By analyzing existing cross correlation between Lepanto Consolidated Mining and Liberty Flour Mills, you can compare the effects of market volatilities on Lepanto Consolidated and Liberty Flour and check how they will diversify away market risk if combined in the same portfolio for a given time horizon. You can also utilize pair trading strategies of matching a long position in Lepanto Consolidated with a short position of Liberty Flour. Check out your portfolio center. Please also check ongoing floating volatility patterns of Lepanto Consolidated and Liberty Flour.

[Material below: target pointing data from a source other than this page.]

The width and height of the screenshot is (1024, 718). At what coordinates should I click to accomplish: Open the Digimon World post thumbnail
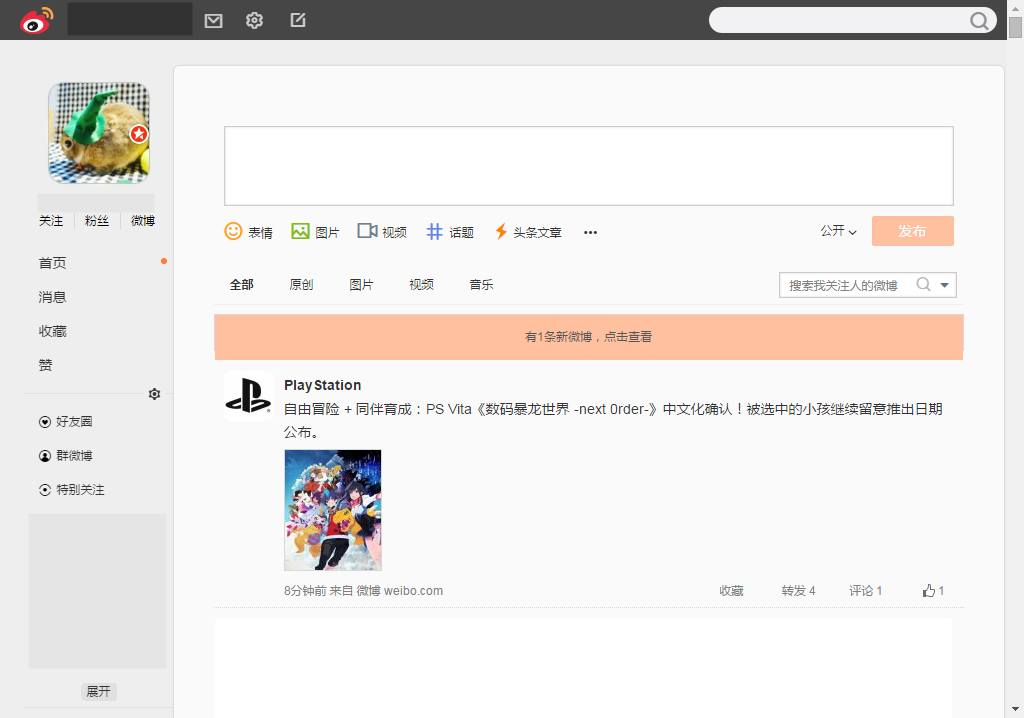332,510
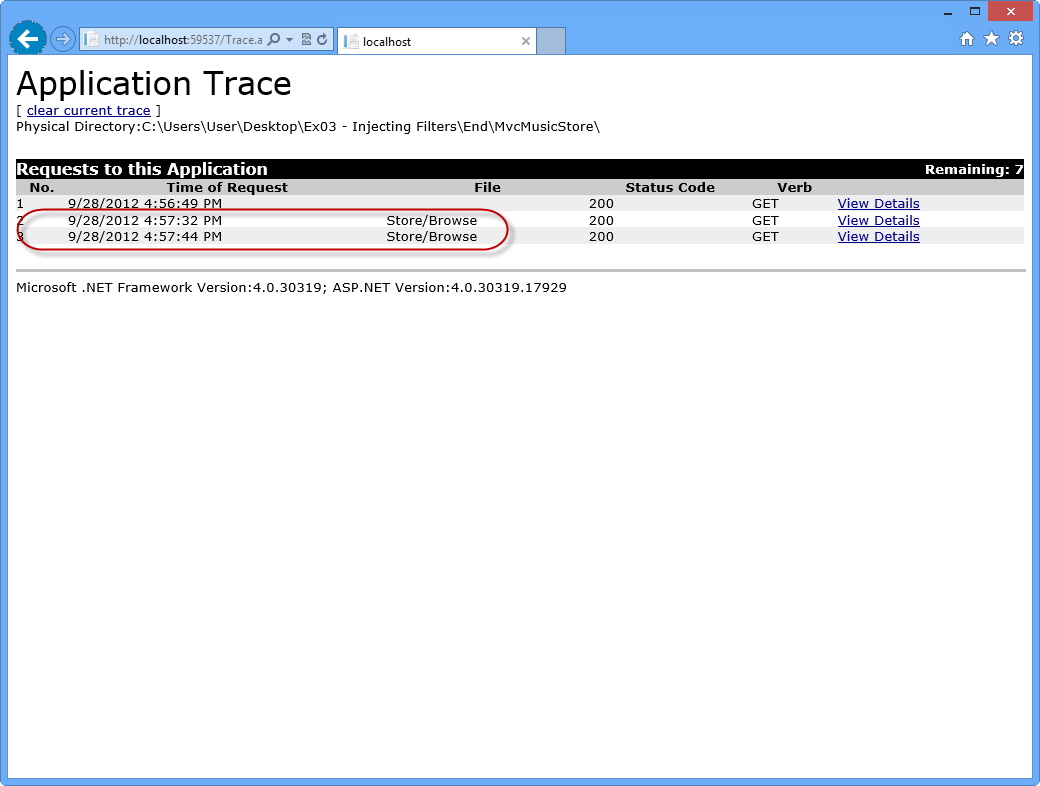Sort by clicking the Status Code header
Screen dimensions: 1040x786
668,187
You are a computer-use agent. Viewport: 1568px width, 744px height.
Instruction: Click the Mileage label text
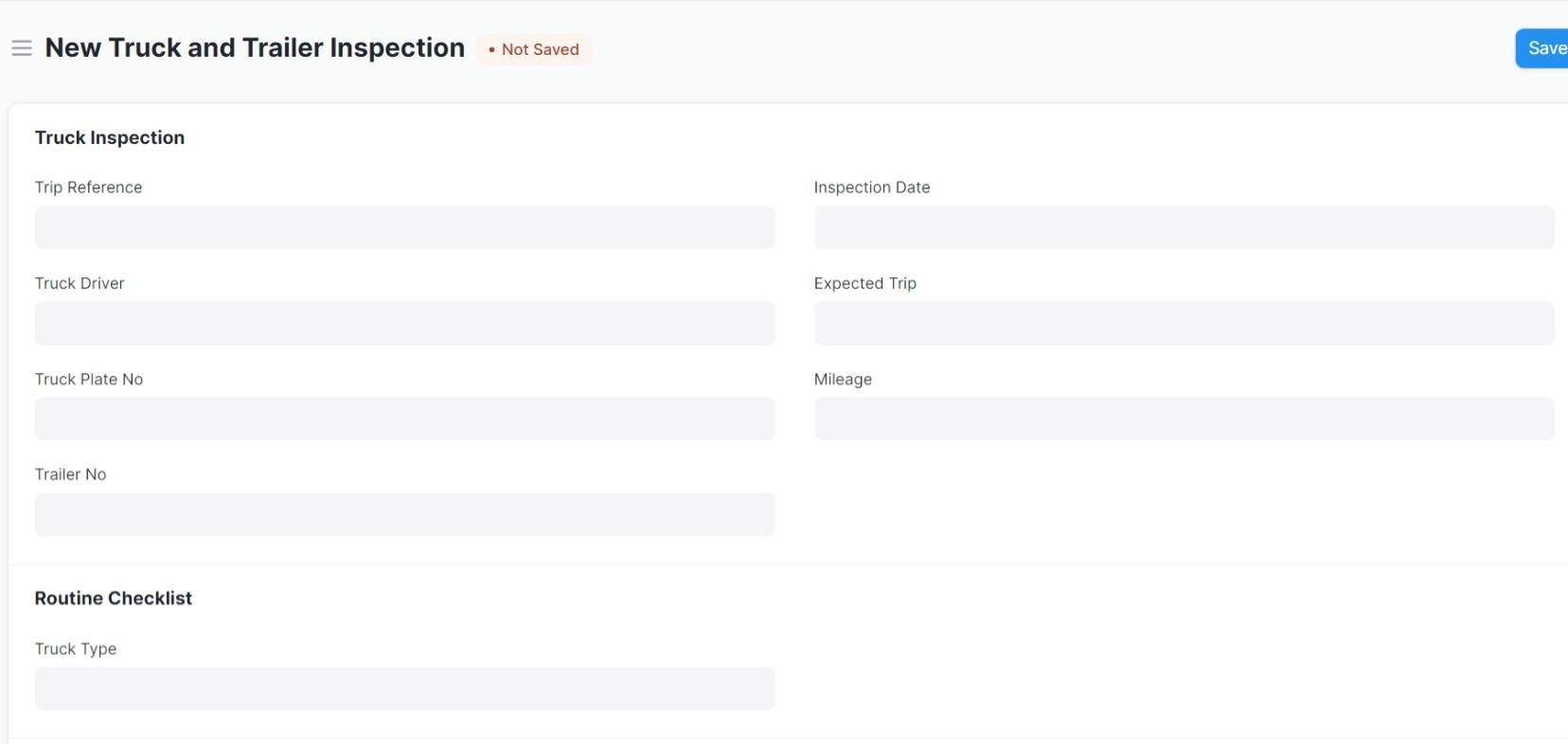click(x=843, y=380)
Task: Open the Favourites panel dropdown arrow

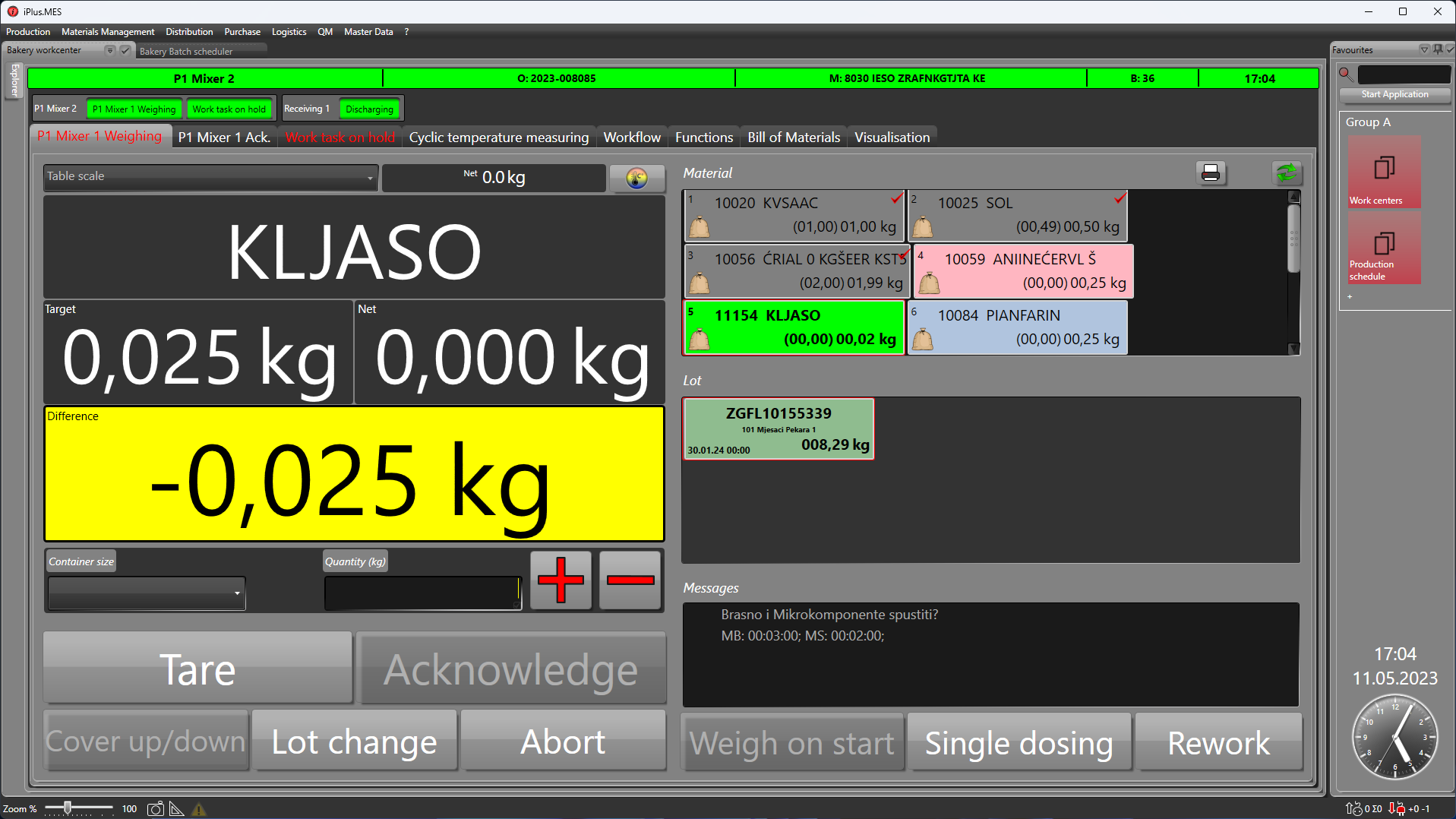Action: coord(1424,49)
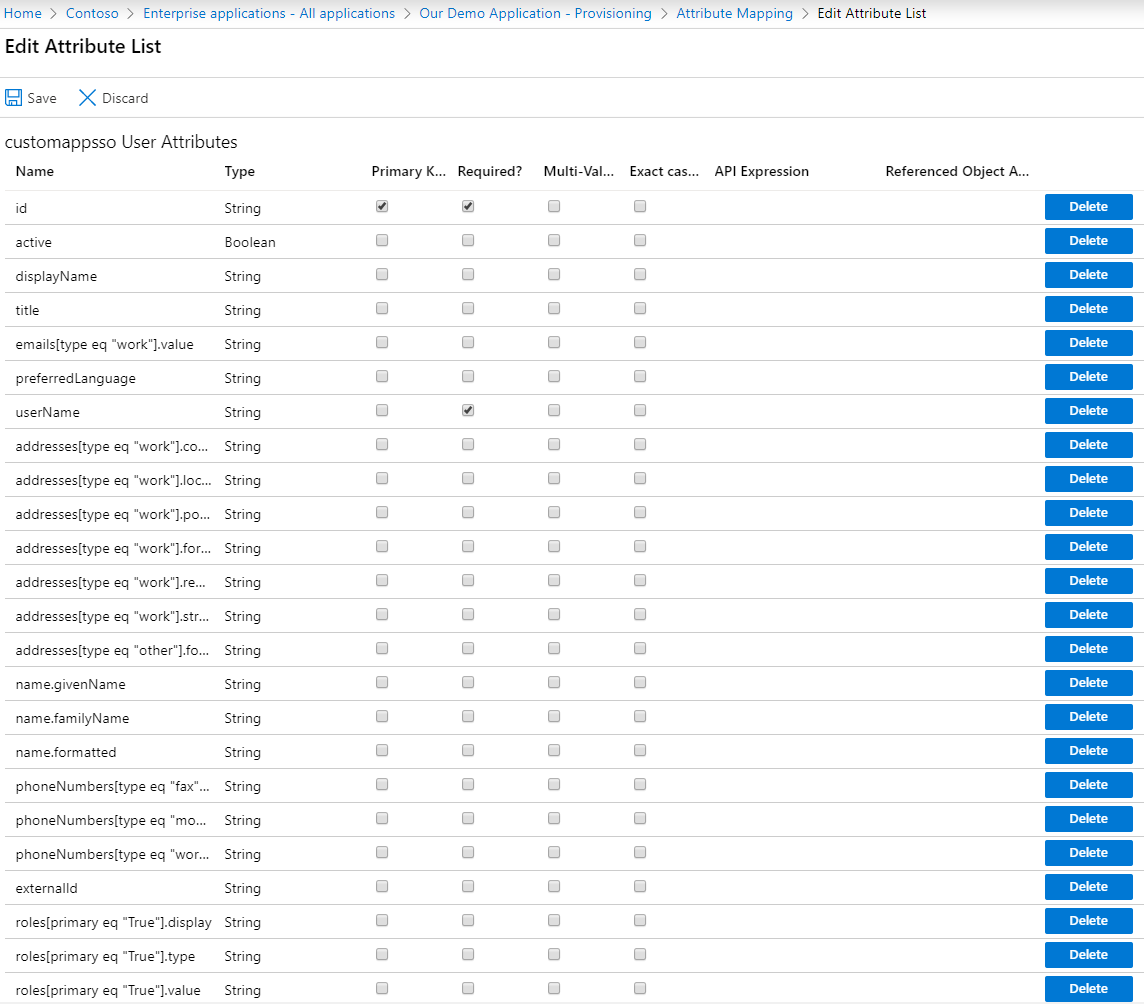
Task: Click the Save floppy disk icon
Action: coord(14,98)
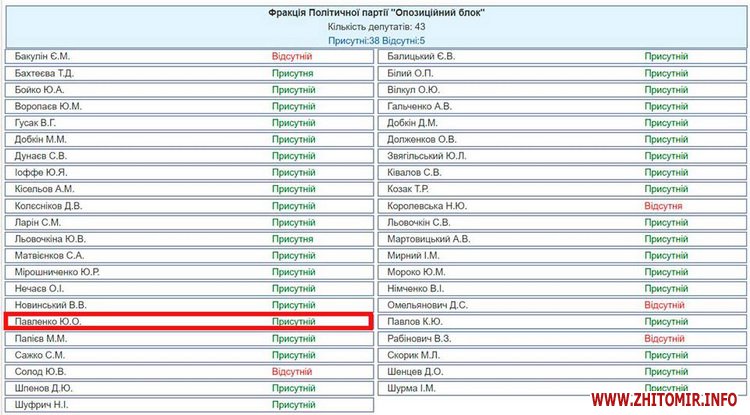Click the Новинський В.В. entry

point(52,305)
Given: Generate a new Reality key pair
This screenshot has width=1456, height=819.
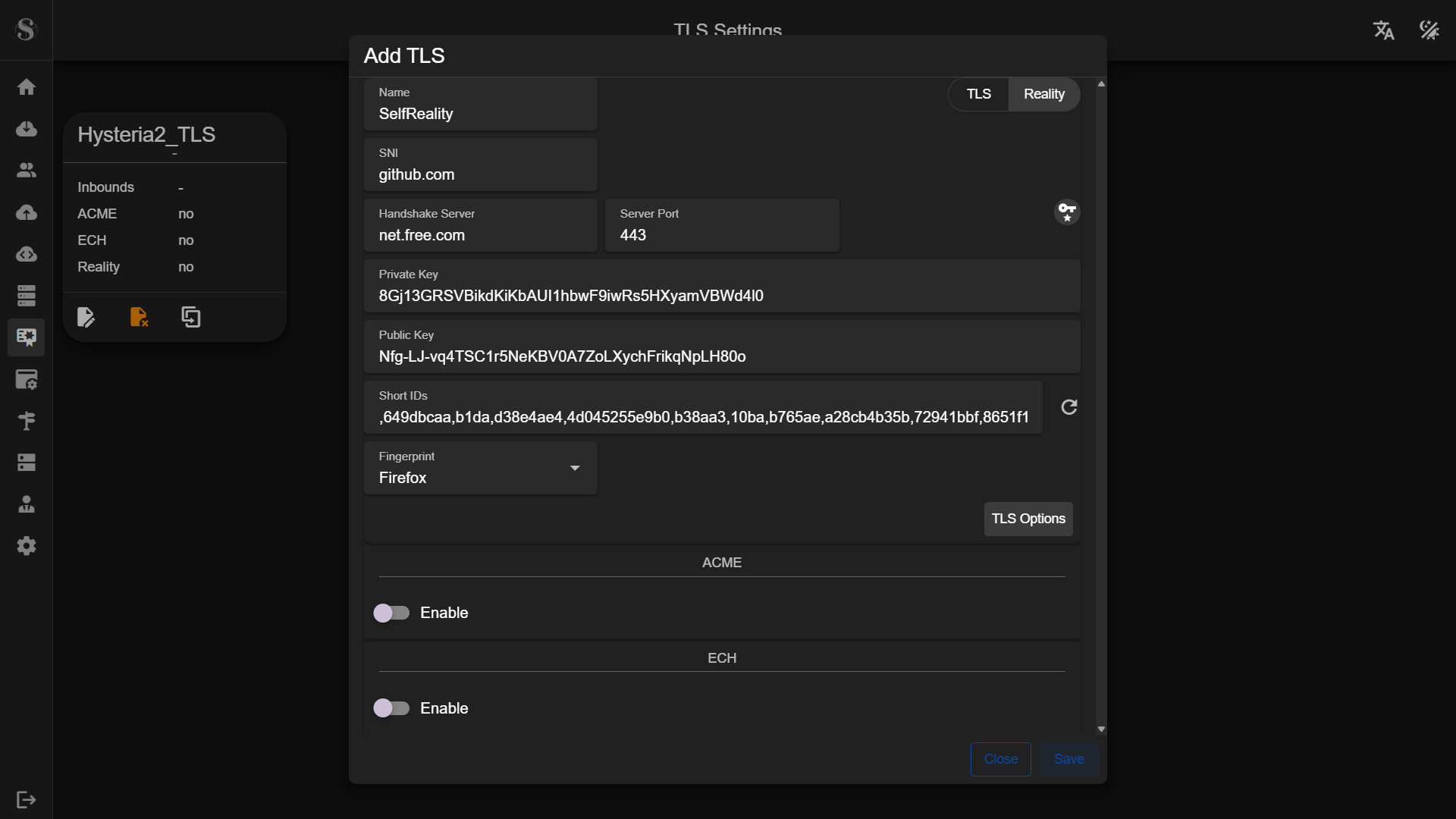Looking at the screenshot, I should [1067, 212].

Diversification Opportunities for Lepanto Consolidated and Liberty Flour

0.27
  Correlation Coefficient

Modest diversification

The 3 months correlation between Lepanto and Liberty is 0.27. Overlapping area represents the amount of risk that can be diversified away by holding Lepanto Consolidated Mining and Liberty Flour Mills in the same portfolio, assuming nothing else is changed. The correlation between historical prices or returns on Liberty Flour Mills and Lepanto Consolidated is a relative statistical measure of the degree to which these equity instruments tend to move together. The correlation coefficient measures the extent to which returns on Lepanto Consolidated Mining are associated (or correlated) with Liberty Flour. Values of the correlation coefficient range from -1 to +1, where. The correlation of zero (0) is possible when the price movement of Liberty Flour Mills has no effect on the direction of Lepanto Consolidated i.e., Lepanto Consolidated and Liberty Flour go up and down completely randomly.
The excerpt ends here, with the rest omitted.